Monday, February 28, 2005 - Posts

Data warehousing, data quality, and data vs. information

An interesting day in all of the e-newsletters I subscribe to.

SQLServerCentral's "Database Daily" newsletter included a link to this article, which states that 50% of all data warehousing projects are doomed to failure! Why? "The main problems ... centre on a lack of attention to data quality issues."

This is interesting, in that one of the first things I learned when studying about data warehousing is that second letter in "ETL" -- TRANSFORM. Part of that transformation is data clensing! The warehouse itself should be the final arbiter of what data gets in, and what data gets out -- and "garbage in/garbage out" certainly applies. It's humorous to me that SQL databases have had features like CHECK constraints for so long, and yet they're so rarely used in most shops. How many constraints do you have on the tables in your current project? Are you really constraining to make sure no trash gets in, or are you letting the application handle some of the burden?

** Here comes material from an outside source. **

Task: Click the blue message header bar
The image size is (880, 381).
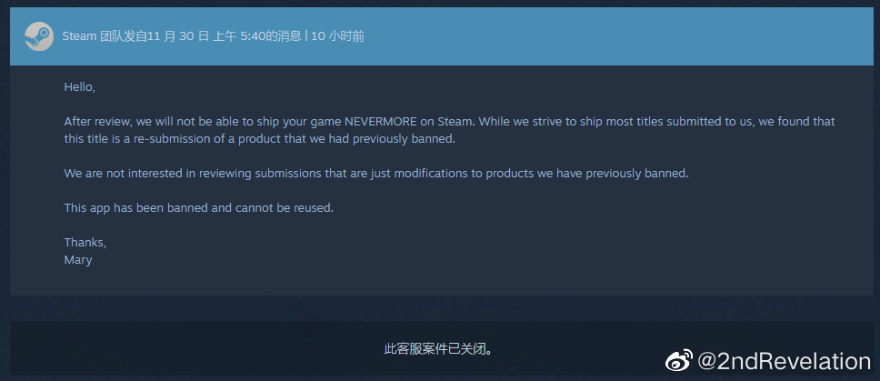Action: click(441, 36)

On to the SQL Server Worldwide Users Group newsletter, which included three interesting links dealing with data vs. information. What is data, and when does it become information? Some very good reading here:

Interesting that both newsletters posted such related topics. Why is it that we have all of these data warehouses being developed with no conception of what a data warehouse is? In my opinion, a data warehouse is nothing more -- or less -- than a tool by which data becomes information. Of what use is dirty, flawed information? And how will it help business owners make the kinds of sound decisions that will drive up your paycheck? Data quality is of utmost importance in any database project -- not just a data warehouse -- yet many database professionals I encounter never implement CHECK constraints, and many seem to fear even basic declarative relational integrity (foreign key constraints? natural primary keys?)

I'm saddened by what I see as a trend towards lower data quality, not the other way around. As more software engineers jump into database work without paying attention to the foundations, without thinking about data as more than just a collection of bytes, this problem will continue to intensify. So if you have some time today, read some of these articles and spend a bit of time thinking about data quality within your organization. There is no reason that we as database professionals shouldn't be doing all we can to combat bad data, at every possible level.